▶ _Document_:
In the first nine months of 2016, food hall growth increased by 37.1 percent year over year with 18 more projects slated for delivery before the end of the year, according to Cushman & Wakefield data.

The firm says restaurants accounted for 25 percent of planned unit growth across all retail concepts it tracked in 2007, the first year it began sourcing that data.  By 2010, that number had increased to 35 percent, and for the last three years, restaurants have consistently accounted for 50 percent of all planned unit growth.

As recently as a decade ago, food-related retail concepts were more about convenience than quality, the report notes.  But fueled by the rise of a “foodie” movement led by celebrity chefs and ushered in by millennials, food-centered social media platforms, and culinary-focused cable channels, food halls slowly began to enjoy previously unprecedented cache, Brown said.

Consumer desire for quality and authenticity have driven the rise of food-related retail post-recession, with “fast casual” concepts like better-burger chains and fast-fire pizza purveyors presenting serious competition to traditional restaurants, according to the report.

Chef-driven restaurants have also exploded in growth since 2010, when both Eataly and Todd English opened upscale European-style food halls concept in New York City.

▶ _What you will do_: Continue the passage on the growth of food halls, starting right after its final sentence.

▶ _Collected data_:
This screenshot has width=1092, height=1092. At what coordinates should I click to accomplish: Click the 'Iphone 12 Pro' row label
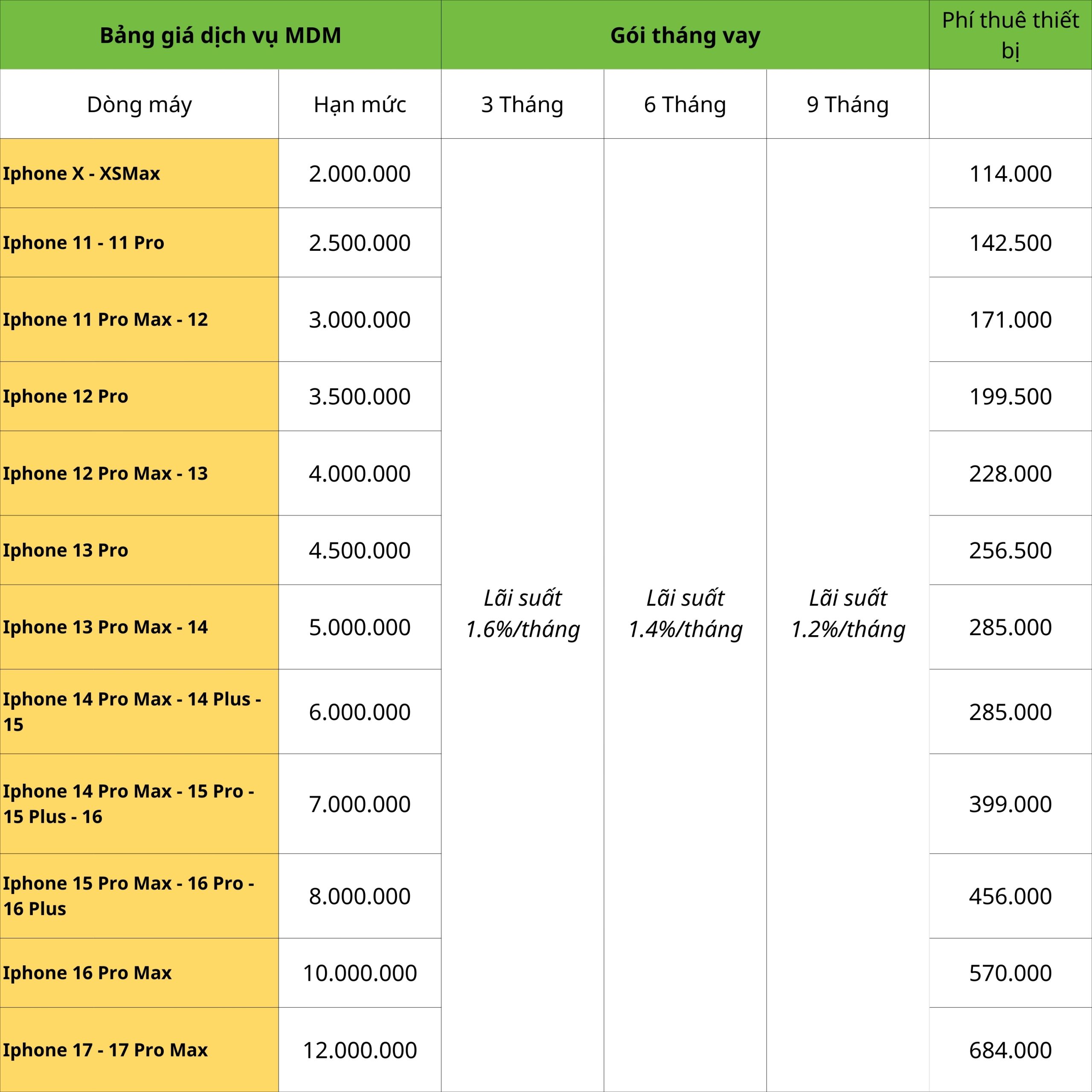[x=66, y=396]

▶ _Solved problem_:
Food Halls Of America ranks the top 10 food halls in New York City as: Chelsea Market; Grand Central Terminal/Great Northern Food Hall; Brookfield Place: Hudson Eats/Le District; Urban Space Vanderbilt; Todd English’s Food Hall at The Plaza; The Pennsy; Gotham West; Berg’n (in Brooklyn); Gansevoort Market; and Essex Street Market.

The top 20 food halls in America include: The Source – Denver; Union Station – Denver; Krog Street Market – Atlanta; Quincy Market Colonnade at Faneuil Hall – Boston; Pike Place Market – Seattle; Reading Terminal Market – Philadelphia; Revival Food Hall at the National – Chicago; Latinicity Food Hall – Chicago; Original Farmer’s Market – Los Angeles; Grand Central Market – Los Angeles; Ferry Building – San Francisco; Eataly – New York, Chicago, Boston (coming soon), Los Angeles (coming soon); Midtown Global Market – Minneapolis; The Central Food Hall at Ponce City Market – Atlanta; West Side Market – Cleveland; Union Market – Washington, D.C.; Eastern Market – Washington, D.C.; Liberty Public Market – San Diego; Market on Market – San Francisco; and Market House at the Nashville Farmer’s Market – Nashville.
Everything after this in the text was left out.